秃头的羌胡首领痛苦地捂着自己的左臂,忽然那个兵士似乎不小心弄痛了他的伤口,气得他挥起完好的右臂,狠狠一巴掌就扇在了那兵士的脸上,暴跳如雷地用羌语吼道:“滚,滚出去!”
接下来,他暴躁地就如一只即将进入冬眠,却还没有保存够足够脂肪的野熊,看到篝火上架着的奶酒,抓在手中狠饮了一口。但随后又不满足奶酒已经凉了,又狠狠地掼在了地上:“该死的汉军,果然还是中了他们的诡计!”
“而且,只是得到了一车的布匹,我们就失去了一千名勇士的性命。睿智的天空之神要是知道这些,它也会为我们的愚蠢感到耻辱。”说这话的人,是昨天在战场上就劝首领不要轻易出兵的白马羌首领。
此刻穹庐形状的帐篷里,聚集的都是一脸郁闷的大大小小部落首领。他们好像都不知道该说些什么,只能抬头看着帐顶象伞盖一样用树枝和细棍构成的帐顶。帐顶中央有一圆孔,既可以射入光线,又能使帐内的烟可以出去,因为他们经常在穹庐中央生火。这时候,就好像那一抹的阳光,可以融化他们的郁闷一样。
当然,也不是所有人都看着穹庐顶,也有人看着穹庐的侧面和帐顶的毛毡,还有人看着帐门的毛毡。

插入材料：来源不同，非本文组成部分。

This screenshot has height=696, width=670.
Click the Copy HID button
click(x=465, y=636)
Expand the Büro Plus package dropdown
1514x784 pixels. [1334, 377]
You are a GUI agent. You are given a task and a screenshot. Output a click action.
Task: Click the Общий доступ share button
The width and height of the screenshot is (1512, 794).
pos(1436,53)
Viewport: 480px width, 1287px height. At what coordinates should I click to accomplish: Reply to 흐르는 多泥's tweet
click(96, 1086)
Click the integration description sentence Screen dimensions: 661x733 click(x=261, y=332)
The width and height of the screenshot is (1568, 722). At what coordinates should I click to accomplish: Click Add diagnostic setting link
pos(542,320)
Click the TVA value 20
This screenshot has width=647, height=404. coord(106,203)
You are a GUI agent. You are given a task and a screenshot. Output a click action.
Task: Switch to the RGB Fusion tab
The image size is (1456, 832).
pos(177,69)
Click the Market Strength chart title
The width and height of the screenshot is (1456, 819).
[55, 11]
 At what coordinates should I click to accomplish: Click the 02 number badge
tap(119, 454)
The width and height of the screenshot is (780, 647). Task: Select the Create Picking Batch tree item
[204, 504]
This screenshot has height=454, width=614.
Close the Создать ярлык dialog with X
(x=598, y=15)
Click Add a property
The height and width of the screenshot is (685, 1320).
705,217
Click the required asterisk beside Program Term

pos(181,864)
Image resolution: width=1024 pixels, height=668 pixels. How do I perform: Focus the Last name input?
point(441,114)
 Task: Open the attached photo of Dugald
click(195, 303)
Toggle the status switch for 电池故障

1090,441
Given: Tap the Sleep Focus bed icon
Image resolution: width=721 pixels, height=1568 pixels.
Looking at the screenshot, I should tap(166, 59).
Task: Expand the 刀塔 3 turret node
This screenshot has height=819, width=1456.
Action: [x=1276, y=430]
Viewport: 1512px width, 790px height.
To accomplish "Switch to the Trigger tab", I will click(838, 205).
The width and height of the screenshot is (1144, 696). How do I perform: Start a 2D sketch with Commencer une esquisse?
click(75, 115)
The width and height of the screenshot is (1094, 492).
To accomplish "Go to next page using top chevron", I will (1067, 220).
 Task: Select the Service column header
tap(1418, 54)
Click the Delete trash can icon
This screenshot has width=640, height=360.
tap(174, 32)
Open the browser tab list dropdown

也有人眼神涣散,游离地看着帐门门柱上裹着的金子,或者帐壁上挂满的绸缎锦绣。
这时秃头首领已经坐在金壁辉煌的包金胡床上,斜倚着旁边的紫色镶金小几,似乎心平气和了许多:“都不要再说了,我以大地之母的名义起誓,以后不会再做这样愚蠢的决定了。”
昨天那一场攻关战,羌胡大军可谓损失惨重。犹豫大军毫无波次、毫无准备地混乱冲击散关,结果使得散关之上的守兵肆意倾泻着他们的弓箭、火油、滚石等防御器械。这些羌胡大军知道散关的守备是充裕的,只是上一任的守将闻风而逃的作风,连带着让他们太小瞧了那位马腾,以为马腾也是那种被大军一冲击就吓得屁滚尿流的角色。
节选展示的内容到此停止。